The cloakmakers and their Union sincerely appreciate the efforts of the Governor's Special Advisory Commission which, for the last two years has made a study of the outstanding evils in the cloak industry. The workers are particularly gratified because the investigation conducted by this Commission has fully borne out every grievance and every complaint made by them with regard to the chaos, the lack of responsibility and the appalling lowering of earnings and employment created by the jobbers in this industry.
The general public by this time knows, what the industry has known for years past, that the jobbers are the real capitalists and employers in this industry. The issue between the workers and these jobbers is that they be made to assume the responsibility of real employers which they actually are. And our experience with this group of employers for the past few years, with the growing misery of the cloakmakers in their submanufacturers' shops, has ripened into the conviction that without a strike, without stopping off production, no real responsibility for work standards and conditions in the shops of their manufacturers can ever be established.
The cloakmakers have suffered long enough. Their strike means that they refuse to accept any longer flimsy and indefinite promises from these jobbers, but that they want them to accept concrete obligations for conditions under which cloaks are manufactured for them in their subsidiary shops. The cloakmakers' demands are moderate and very reasonable. They demand a limitation of the number of contractors to be employed seasonally by the jobbers, that would regularize and stabilize the trade. Cloakmaking does not need thousands of petty, wasteful mushroom growth shops to satisfy its legitimate demands. The good of the industry, the welfare of the workers and the needs of the consumers can be satisfied by half the number of shops now in existence. The cloakmakers want a guarantee of 36 weeks of employment, which is certainly not an exorbitant demand for supporters of families to ask. They want an increase in wages and a forty hour week as measures that would tend to raise their earnings and lengthen the incredibly short work seasons in the shops.

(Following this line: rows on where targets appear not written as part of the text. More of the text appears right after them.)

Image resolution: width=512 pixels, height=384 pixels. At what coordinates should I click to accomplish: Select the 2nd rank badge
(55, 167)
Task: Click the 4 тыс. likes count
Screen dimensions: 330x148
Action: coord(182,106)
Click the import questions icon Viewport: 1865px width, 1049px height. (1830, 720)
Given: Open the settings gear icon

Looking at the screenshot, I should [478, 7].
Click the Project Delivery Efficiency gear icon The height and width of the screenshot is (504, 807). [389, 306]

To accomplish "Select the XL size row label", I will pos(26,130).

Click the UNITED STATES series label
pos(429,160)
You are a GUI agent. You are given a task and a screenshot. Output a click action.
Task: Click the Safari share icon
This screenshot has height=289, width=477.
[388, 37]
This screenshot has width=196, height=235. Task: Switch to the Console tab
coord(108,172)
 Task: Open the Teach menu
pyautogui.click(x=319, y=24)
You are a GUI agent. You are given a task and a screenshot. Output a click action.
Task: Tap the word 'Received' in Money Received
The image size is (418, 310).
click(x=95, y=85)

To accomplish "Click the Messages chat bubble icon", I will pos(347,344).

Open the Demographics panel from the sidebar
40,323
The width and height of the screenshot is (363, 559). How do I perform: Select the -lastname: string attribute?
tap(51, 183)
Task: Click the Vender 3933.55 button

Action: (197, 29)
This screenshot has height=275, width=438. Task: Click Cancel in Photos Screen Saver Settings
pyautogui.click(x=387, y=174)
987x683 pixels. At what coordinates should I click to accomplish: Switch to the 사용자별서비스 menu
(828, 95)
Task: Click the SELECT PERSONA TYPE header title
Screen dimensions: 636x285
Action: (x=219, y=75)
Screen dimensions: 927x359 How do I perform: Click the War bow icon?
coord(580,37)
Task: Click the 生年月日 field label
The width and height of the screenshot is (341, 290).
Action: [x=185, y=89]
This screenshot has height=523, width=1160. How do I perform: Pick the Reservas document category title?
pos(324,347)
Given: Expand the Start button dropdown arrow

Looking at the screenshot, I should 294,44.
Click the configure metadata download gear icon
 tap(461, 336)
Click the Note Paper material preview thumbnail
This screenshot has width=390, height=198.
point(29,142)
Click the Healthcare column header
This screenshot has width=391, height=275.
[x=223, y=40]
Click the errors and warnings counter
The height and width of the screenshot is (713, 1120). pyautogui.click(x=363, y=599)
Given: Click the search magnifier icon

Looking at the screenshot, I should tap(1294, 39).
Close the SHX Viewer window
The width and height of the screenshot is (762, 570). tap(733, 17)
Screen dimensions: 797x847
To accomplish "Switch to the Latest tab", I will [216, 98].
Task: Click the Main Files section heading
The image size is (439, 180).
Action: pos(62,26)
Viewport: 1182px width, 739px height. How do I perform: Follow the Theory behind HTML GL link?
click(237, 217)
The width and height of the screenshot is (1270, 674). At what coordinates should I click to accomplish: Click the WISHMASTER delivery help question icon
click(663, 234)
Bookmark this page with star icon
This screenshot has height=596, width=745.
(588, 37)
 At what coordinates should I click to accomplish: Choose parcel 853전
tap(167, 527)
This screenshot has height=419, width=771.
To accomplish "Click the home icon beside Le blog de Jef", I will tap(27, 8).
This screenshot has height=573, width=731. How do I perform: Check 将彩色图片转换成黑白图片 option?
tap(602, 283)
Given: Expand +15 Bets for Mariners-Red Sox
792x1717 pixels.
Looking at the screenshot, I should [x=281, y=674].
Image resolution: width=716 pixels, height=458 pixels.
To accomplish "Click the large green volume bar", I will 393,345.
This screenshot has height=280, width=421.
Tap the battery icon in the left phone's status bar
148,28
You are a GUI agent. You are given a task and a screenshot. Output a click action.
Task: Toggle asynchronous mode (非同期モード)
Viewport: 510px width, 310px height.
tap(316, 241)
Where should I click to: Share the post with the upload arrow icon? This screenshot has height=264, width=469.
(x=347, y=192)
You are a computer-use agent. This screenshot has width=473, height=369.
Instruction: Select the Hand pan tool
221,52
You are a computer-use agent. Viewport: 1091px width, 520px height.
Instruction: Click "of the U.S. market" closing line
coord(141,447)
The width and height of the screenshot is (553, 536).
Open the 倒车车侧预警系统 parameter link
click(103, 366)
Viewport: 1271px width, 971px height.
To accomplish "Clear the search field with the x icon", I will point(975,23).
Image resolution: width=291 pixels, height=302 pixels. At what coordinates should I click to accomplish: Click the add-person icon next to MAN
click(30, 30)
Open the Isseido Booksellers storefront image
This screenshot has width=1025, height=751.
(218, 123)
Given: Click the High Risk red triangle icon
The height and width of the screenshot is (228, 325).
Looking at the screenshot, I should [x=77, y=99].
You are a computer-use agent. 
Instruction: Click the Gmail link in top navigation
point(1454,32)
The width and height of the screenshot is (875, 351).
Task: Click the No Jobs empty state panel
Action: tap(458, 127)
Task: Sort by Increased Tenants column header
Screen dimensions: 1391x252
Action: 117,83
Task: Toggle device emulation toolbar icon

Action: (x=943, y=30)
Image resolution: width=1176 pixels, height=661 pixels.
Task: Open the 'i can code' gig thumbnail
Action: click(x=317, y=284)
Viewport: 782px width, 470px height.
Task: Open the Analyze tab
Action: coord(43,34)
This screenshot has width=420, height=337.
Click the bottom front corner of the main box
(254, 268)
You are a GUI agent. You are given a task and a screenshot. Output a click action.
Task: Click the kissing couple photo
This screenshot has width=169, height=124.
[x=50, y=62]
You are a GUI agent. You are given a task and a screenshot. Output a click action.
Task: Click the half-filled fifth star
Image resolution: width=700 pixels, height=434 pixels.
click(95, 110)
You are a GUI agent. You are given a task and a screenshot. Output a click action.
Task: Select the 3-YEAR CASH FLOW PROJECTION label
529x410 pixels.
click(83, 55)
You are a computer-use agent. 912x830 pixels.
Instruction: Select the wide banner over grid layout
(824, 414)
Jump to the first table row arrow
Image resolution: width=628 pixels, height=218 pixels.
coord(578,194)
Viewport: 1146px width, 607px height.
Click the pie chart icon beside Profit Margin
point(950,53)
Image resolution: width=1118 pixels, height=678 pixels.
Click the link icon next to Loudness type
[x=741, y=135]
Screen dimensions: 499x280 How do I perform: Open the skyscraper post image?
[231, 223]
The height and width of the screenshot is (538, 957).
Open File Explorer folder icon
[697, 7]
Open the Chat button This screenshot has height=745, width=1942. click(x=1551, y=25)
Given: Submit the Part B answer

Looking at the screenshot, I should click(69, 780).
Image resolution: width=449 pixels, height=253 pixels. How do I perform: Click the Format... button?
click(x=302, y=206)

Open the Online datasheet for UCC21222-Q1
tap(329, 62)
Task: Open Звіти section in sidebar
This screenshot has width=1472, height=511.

The cloak industry has in the past few years grown tremendously big and prosperous. Toward this growth and prosperity the cloakmakers have contributed a great share, while they themselves remain actually pauperized and are unable to make a living. Their strike today is a movement to make the masters of this industry concede to them work standards that would enable them to earn a more secure and decent living for themselves and their dependents in a more stabilized and better ordered industry. In this endeavor, every right-minded and socially spirited element in the community will, we hope, cooperate with them.